It's my thread, so I guess I'll give my opinion on the subject.

I think a puppy with solid nerves should be able to handle a cross country airplane ride no problem. Obviously, I'd want the best possible travel conditions in terms of temperature (climate controlled cabin) and an airlines with experience shipping dogs/puppies. Actually, I'd think a 3 or 4 hour plane ride would be less stressful than a 20 hour drive for a puppy. 

With that said, personally, I'd be open to having a puppy shipped. If the breeder was comfortable with it and had a good history of shipping their puppies than I'd be for it. Just like Annette mentioned, I'm a pretty trusting person. Solid pedigrees and a breeders proven history means more to me than a one on one meeting even though both are important. 

The problem I see with eliminating the shipping option is that it eliminates potential breeders. If I was very fond of a breeder in California when I'm in Connecticut, but was unable to do that drive, should this breeder be eliminated from possible options just because of location? Should I have to settle for a breeder who isn't as good, but is closer and more convenient? I don't think so.


----------



## carmspack

Wild Wolf , if your dog was shipped and something outside of anyone's control such as flight delays and not making a connection, later arriving when customs (if international) was closed , then the dog would have been kenneled at a licenced approved local kennel , or vets that they have a contract with.
Carmen
Carmspack Working German Shepherd Dogs


----------



## Cassidy's Mom

Lucy Dog said:


> If I was very fond of a breeder in California when I'm in Connecticut, but was unable to do that drive, should this breeder be eliminated from possible options just because of location? Should I have to settle for a breeder who isn't as good, but is closer and more convenient? I don't think so.


Ha! I'm the opposite - I'm in California but we had Halo shipped from Connecticut!


----------



## Lucy Dog

carmspack said:


> Wild Wolf , if your dog was shipped and something outside of anyone's control such as flight delays and not making a connection, later arriving when customs (if international) was closed , then the dog would have been kenneled at a licenced approved local kennel , or vets that they have a contract with.
> Carmen
> Carmspack Working German Shepherd Dogs


Carmen... how do you feel on the subject? Do you typically ship to customers around the country? Do you even sell puppies as pets or do they all go on to some kind of working field? 



Cassidy's Mom said:


> Ha! I'm the opposite - I'm in California but we had Halo shipped from Connecticut!


Of course she did... all the best things come from CT!

→ **Items**:

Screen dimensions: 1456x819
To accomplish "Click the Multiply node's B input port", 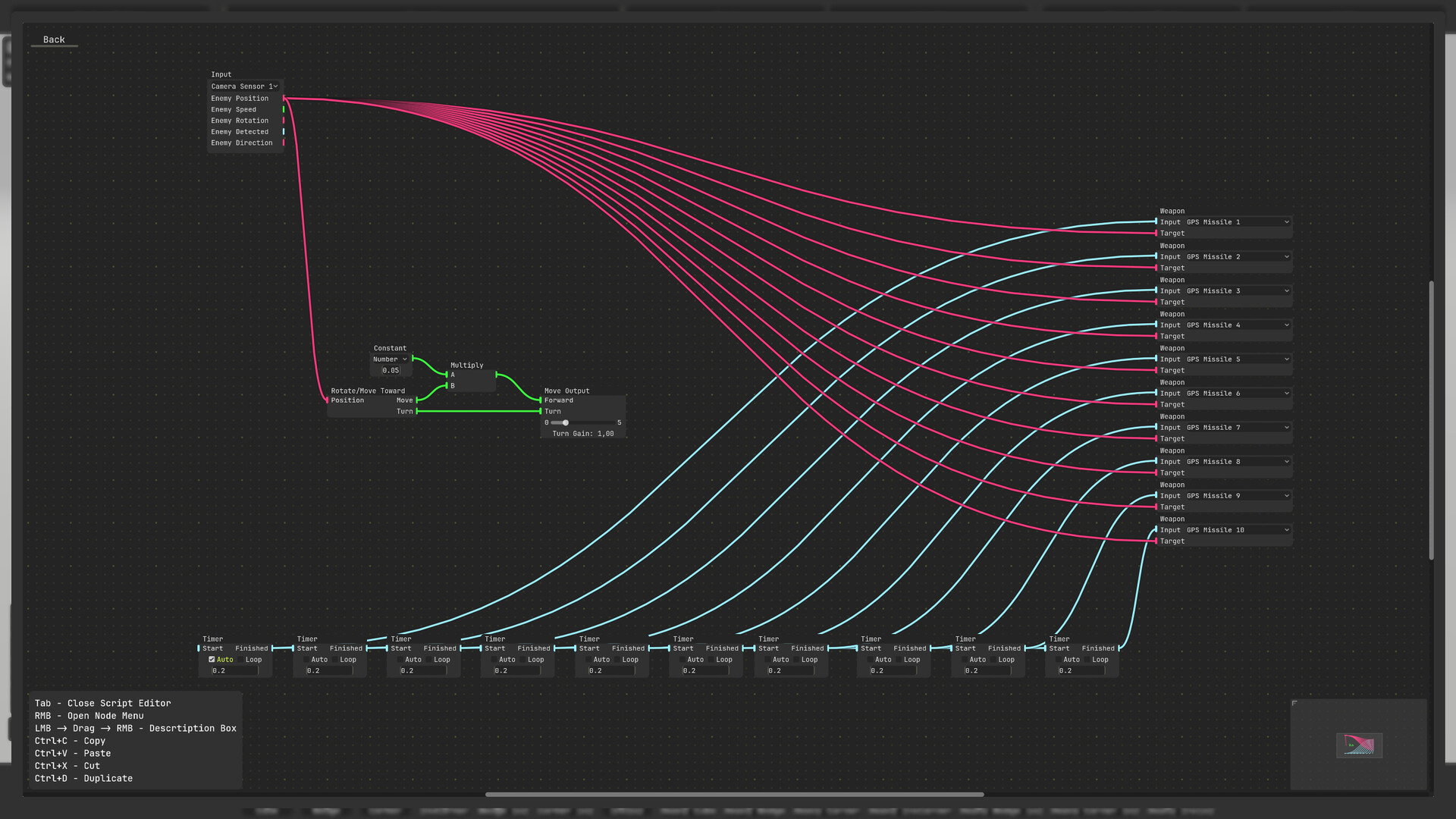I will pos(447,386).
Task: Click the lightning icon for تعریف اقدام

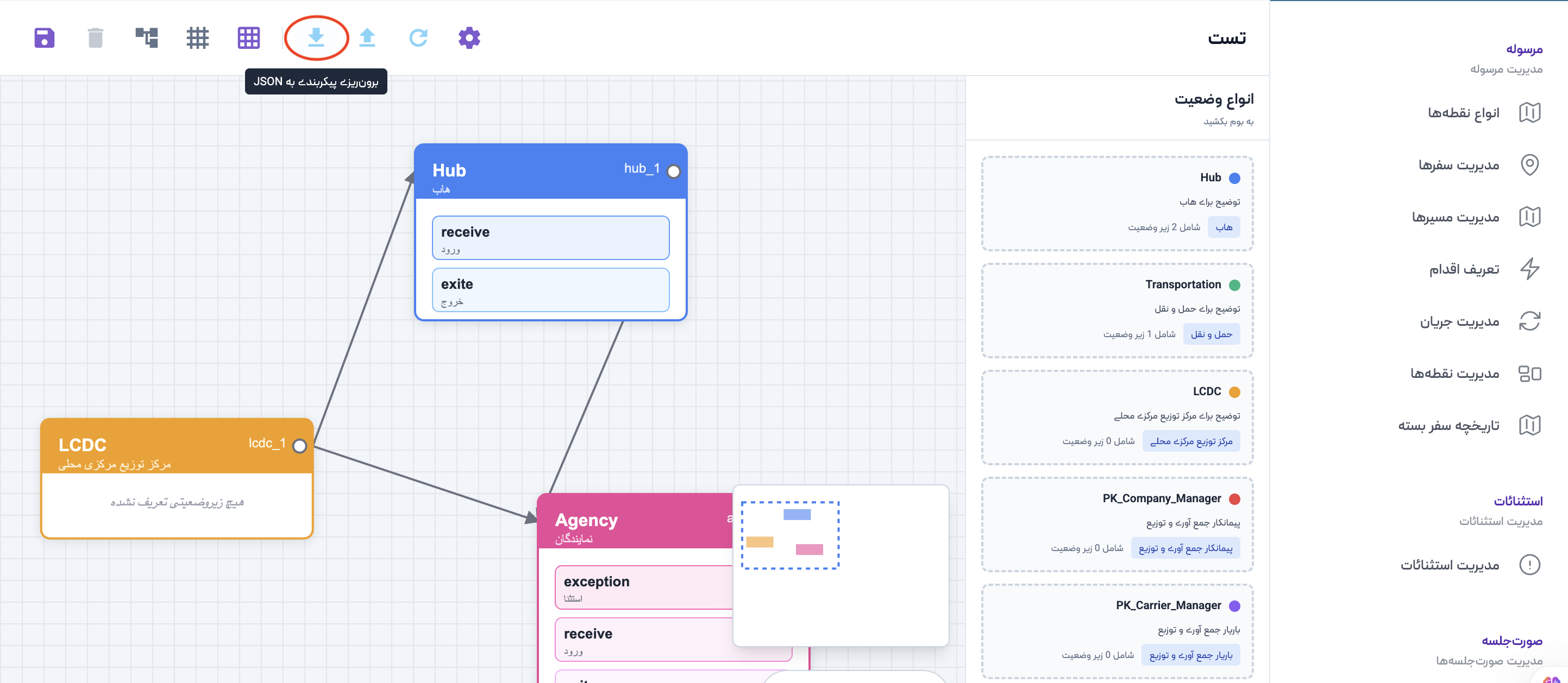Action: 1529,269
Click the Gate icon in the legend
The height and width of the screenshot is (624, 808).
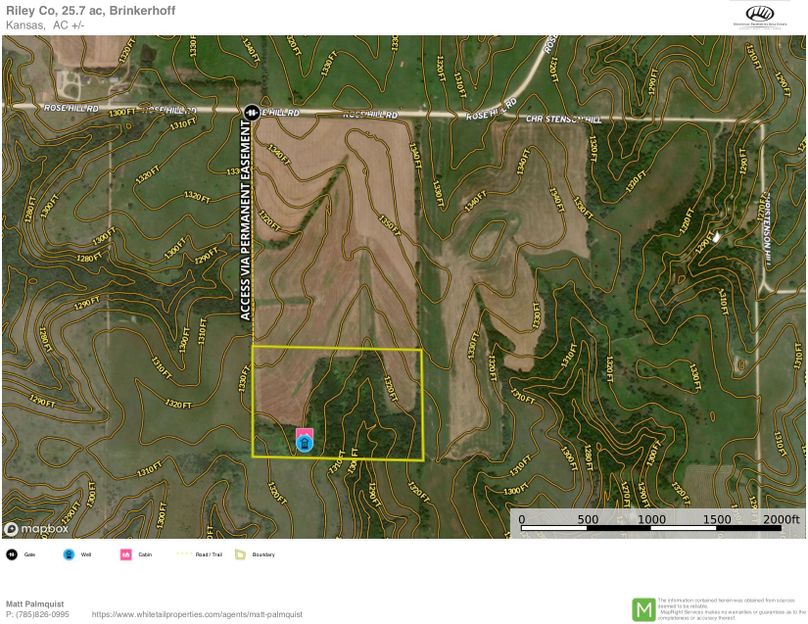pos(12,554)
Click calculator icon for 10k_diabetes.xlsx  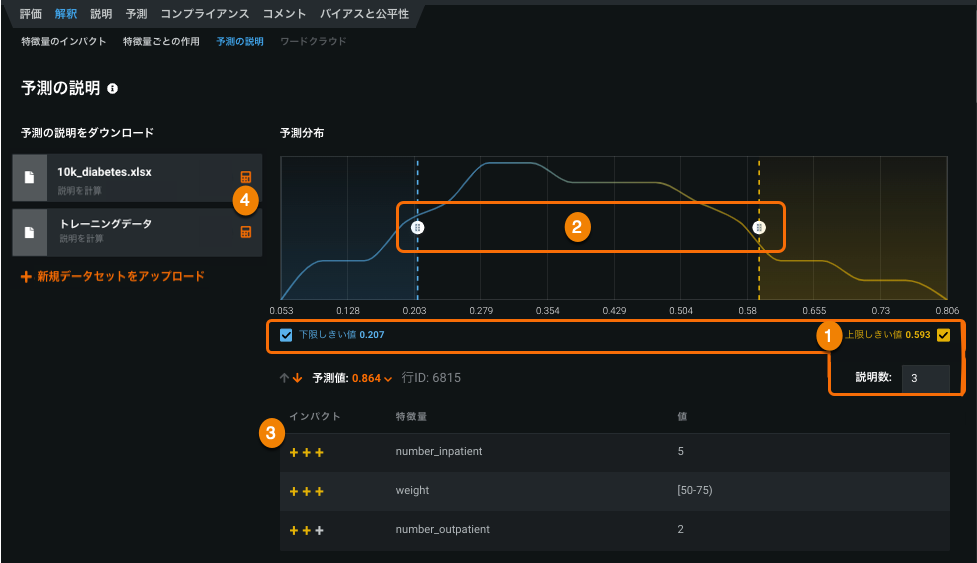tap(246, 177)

→ **Exercise tasks**:
(a) In the forum thread on shipping puppies, why does the thread's author object to ruling out the shipping option? Answer in one to three sentences.
(b) For each statement below, say whether it agrees with the forum thread on shipping puppies. Answer yes or no, and quote the words from the thread that decide it.
(i) The thread's author cares more about a breeder's proven history than about meeting in person.
(ii) Cassidy's Mom had Halo shipped from California to Connecticut.
(iii) According to carmspack, a shipped dog held up by a missed connection would have been kenneled at a licensed kennel or at contracted vets.

→ **Per-task outputs**:
(a) The author objects because ruling out shipping eliminates potential breeders. A good breeder in California could not be considered by someone in Connecticut who cannot make the drive. That person would then have to settle for a breeder who is not as good but is closer and more convenient.

(b)
(i) Yes: "Solid pedigrees and a breeders proven history means more to me than a one on one meeting even though both are important."
(ii) No: "I'm in California but we had Halo shipped from Connecticut!"
(iii) Yes: "then the dog would have been kenneled at a licenced approved local kennel , or vets that they have a contract with."